> [Given entries]:
▬▬▬▬▬▬
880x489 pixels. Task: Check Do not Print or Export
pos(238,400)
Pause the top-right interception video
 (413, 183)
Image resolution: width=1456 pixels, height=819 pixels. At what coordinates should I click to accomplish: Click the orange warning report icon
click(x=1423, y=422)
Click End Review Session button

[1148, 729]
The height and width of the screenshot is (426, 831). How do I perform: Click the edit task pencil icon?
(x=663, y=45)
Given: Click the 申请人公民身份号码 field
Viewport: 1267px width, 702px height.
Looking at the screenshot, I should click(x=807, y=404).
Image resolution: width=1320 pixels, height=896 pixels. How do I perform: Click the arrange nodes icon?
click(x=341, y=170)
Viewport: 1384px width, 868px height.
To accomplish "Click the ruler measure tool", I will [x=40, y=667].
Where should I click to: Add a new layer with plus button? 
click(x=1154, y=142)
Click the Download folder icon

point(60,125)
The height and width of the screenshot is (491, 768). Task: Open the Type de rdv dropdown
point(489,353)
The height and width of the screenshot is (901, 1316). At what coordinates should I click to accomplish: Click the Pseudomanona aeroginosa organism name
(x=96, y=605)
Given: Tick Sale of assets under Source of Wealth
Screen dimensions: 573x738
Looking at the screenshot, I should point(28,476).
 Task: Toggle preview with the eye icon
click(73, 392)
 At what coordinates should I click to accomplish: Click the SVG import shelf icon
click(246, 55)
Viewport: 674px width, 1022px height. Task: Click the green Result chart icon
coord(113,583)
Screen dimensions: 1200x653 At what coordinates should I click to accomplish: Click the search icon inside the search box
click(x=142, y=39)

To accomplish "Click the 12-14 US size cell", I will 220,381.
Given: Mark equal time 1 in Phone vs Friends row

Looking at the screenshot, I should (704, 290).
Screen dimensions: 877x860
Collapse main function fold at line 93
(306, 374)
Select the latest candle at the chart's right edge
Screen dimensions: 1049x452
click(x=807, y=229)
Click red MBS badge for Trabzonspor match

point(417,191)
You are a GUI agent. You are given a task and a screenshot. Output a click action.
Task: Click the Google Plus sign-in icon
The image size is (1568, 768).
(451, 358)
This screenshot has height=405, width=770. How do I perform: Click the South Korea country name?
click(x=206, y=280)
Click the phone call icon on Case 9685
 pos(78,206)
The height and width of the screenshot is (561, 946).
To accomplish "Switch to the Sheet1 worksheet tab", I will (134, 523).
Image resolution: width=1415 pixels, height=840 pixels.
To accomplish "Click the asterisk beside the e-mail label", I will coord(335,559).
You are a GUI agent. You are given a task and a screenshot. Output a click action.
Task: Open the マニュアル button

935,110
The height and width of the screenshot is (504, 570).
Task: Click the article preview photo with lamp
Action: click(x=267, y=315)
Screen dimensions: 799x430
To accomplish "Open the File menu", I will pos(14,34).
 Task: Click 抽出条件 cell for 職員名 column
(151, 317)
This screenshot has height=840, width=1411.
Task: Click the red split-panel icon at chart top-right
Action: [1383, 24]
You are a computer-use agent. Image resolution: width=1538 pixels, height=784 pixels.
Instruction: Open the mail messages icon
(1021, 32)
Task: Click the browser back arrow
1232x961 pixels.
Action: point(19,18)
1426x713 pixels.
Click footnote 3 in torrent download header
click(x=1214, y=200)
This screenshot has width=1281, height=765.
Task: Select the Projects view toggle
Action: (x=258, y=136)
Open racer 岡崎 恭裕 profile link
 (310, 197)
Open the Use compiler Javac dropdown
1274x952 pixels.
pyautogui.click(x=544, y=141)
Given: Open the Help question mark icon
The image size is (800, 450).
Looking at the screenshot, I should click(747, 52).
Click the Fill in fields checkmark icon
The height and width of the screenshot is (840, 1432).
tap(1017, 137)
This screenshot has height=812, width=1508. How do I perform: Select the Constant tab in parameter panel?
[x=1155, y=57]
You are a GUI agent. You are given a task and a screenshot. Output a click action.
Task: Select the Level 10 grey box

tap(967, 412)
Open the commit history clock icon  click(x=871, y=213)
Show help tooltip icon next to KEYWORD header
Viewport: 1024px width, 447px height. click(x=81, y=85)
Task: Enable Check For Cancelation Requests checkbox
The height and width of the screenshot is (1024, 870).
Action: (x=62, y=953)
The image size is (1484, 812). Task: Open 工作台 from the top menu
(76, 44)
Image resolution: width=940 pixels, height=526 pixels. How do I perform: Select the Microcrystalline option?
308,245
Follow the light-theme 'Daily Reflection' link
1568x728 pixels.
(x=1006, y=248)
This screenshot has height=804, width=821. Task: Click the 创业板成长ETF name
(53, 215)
▬▬▬▬▬▬
Swap "icon" for "symbol" in the lines from the one holding "Image resolution: width=1320" through the one holding "click(73, 392)", inclusive. Write out only those lines, with everything else left the same.

Image resolution: width=1320 pixels, height=896 pixels. How do I perform: Click the arrange nodes symbol?
click(x=341, y=170)
Viewport: 1384px width, 868px height.
To accomplish "Click the ruler measure tool", I will [x=40, y=667].
Where should I click to: Add a new layer with plus button? 
click(x=1154, y=142)
Click the Download folder symbol

point(60,125)
The height and width of the screenshot is (491, 768). Task: Open the Type de rdv dropdown
point(489,353)
The height and width of the screenshot is (901, 1316). At what coordinates should I click to accomplish: Click the Pseudomanona aeroginosa organism name
(x=96, y=605)
Given: Tick Sale of assets under Source of Wealth
Screen dimensions: 573x738
Looking at the screenshot, I should point(28,476).
 Task: Toggle preview with the eye symbol
click(73, 392)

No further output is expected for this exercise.